Christians don’t always agree, but does it matter? 

If I was to ask, “Is taking bread bread and wine in memory of Jesus’ death a requirement for all Christians?” – how would you answer? And if I was to ask, “Is baptism in water a requirement for all Christians?” – how would you answer that one too? 

Those are the two “biggies” in Christian circles too, communion and baptism, the two most common “sacraments” that for many are an “absolute must,” but for some in the Christian Community they are aids, or symbols, not requirements. And those who believe they aren’t requirements have scriptures to back up their belief too, just as those who believe the sacraments are requirements have scriptures to back up their belief.

There are dozens of other differences among Christians too, also backed up with scriptures, in answer to questions like: “Can Christians go to war and kill people?”; “Is heaven our final destination or living in resurrected bodies on the earth?”; and “Will God save everyone in the end, or will some people spend eternity in hell?” 

And for the sake of Christian unity “Should we all follow a prescribed Worship Calendar based on evolving human tradition?” – to which many would say “yes,” because it focuses their hearts and minds on the greatness and love of Jesus, but others would vehemently say “No,” because it smacks too much of legalism and a noose squeezing the breath of the Holy Spirit out of them. No wonder Christianity is scarred by “worship wars,” and now endless debates about whether it’s right or wrong to allow same-sex marriage among Christians, or the ordination of women and practicing homosexuals into the clergy.  

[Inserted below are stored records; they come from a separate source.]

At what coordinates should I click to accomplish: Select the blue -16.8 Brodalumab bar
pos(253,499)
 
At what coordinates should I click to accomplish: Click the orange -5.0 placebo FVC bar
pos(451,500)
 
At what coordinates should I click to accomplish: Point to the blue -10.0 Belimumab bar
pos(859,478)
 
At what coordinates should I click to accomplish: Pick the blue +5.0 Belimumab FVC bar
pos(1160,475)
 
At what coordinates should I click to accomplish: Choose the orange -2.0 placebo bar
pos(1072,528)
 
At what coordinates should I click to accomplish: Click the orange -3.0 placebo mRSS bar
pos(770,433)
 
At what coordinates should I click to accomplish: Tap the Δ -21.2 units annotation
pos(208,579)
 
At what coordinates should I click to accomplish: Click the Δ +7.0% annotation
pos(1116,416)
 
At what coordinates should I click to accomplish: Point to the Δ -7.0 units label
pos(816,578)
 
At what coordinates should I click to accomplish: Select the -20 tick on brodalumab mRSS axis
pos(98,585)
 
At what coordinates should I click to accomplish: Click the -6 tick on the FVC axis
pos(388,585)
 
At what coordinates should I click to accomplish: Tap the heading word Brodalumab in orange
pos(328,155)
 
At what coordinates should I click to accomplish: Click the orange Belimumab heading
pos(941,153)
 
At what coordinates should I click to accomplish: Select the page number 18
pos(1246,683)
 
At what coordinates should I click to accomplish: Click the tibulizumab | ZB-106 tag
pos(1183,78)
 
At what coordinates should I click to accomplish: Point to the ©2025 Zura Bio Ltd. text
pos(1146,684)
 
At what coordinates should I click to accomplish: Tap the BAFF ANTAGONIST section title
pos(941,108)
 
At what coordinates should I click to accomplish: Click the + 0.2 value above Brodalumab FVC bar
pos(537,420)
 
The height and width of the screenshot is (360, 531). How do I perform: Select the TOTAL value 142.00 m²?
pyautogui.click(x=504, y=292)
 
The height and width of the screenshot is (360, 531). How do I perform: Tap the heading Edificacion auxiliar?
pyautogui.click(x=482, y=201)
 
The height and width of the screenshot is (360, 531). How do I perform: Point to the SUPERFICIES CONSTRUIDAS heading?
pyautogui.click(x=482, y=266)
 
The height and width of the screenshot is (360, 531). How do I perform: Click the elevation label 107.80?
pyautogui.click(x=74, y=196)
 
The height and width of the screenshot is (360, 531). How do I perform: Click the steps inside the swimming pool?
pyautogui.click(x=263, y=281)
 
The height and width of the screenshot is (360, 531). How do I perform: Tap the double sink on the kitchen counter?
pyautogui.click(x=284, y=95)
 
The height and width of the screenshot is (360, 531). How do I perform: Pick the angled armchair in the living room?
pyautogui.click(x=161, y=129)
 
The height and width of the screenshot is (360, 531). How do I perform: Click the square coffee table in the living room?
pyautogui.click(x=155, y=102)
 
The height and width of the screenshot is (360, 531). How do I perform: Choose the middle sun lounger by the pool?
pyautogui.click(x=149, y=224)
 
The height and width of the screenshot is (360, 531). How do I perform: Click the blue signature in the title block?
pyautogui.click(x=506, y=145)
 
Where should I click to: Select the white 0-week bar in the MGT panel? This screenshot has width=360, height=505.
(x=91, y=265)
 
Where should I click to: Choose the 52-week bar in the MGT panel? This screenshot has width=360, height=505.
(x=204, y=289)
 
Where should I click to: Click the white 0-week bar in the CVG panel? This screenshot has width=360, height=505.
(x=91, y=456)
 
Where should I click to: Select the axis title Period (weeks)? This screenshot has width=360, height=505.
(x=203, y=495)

And reading through Romans 14 and Paul’s other letters, especially his letters to the Corinthians, there were huge differences of belief and opinion among Christians back then too. So how did Paul deal with them?

Well, he got right down to the purpose of the church and how God set it up with “pastors and teachers, etc.” in Ephesians 4:11, “to prepare God’s people for works of service, so that the body of Christ may be built up.” verse 12, “until,” verse 13, “we all reach unity in the faith and in the knowledge of the Son of God and become mature, attaining to the whole measure of the fullness of Christ.” 

So Paul concentrates our attention on becoming mature, which he defines for us as becoming like Jesus in all his fullness. And that’s the same for all of us; it’s sharing exactly the same purpose in life of having it engrained in our heads that “in Christ all the fullness of the Deity lives in bodily form, and you (or we) have been given fullness in Christ,” Colossians 2:9-10. In our own bodies, therefore, we can be as full of God as Jesus is. And that’s God’s great goal for us, repeated in 2 Corinthians 3:18, that we are “being transformed into Jesus’ likeness with an ever-increasing glory.” 

So that’s what we concentrate on if we hope to become mature Christians. But what does that involve us doing? Paul’s answer in Ephesians 4:15 is “speaking the truth in love,” and that’s how “we will in all things grow up into him who is the Head, that is, Christ.” 

In other words, we talk together about our differences as Christians, and “speak truthfully” to each other, verse 25, “for we are all members of one body.” We still may not agree but if talking out our differences is the best solution, according to Paul, and it’s done “in love” (verse 15), then we all get to experience what it’s like being filled with the fullness of Jesus himself. And isn’t that what matters? 

It’s proof too that we are “putting on the new self, created to be like God in true righteousness and holiness,” verse 23. In other words, it’s proof we are maturing: it’s in our simple willingness to talk things over with each other in love, and “not give the devil a foothold,” verse 27.

In my own experience it’s been wonderful being in a small group of Christians willing to do just that, talk things out in a spirit of love. It gets heated at times when we don’t or can’t agree, but we don’t stop being friends and it doesn’t stop us listening to each other, or coming back for more. And sometimes a bit of truth sneaks through, or strikes home, that we hadn’t thought of before.

I’ve learnt, therefore, that disagreement is not something to fear or try to stamp out. I’ve also learnt that disagreement doesn’t even matter one bit when you love each other and want “what is helpful for building others up according to their needs,” verse 29. It’s one of the marvellous blessings we get to experience that enables us, verse 3, to “keep the unity of the Spirit through the bond of peace” at those awkward moments when disagreement could easily tear us apart.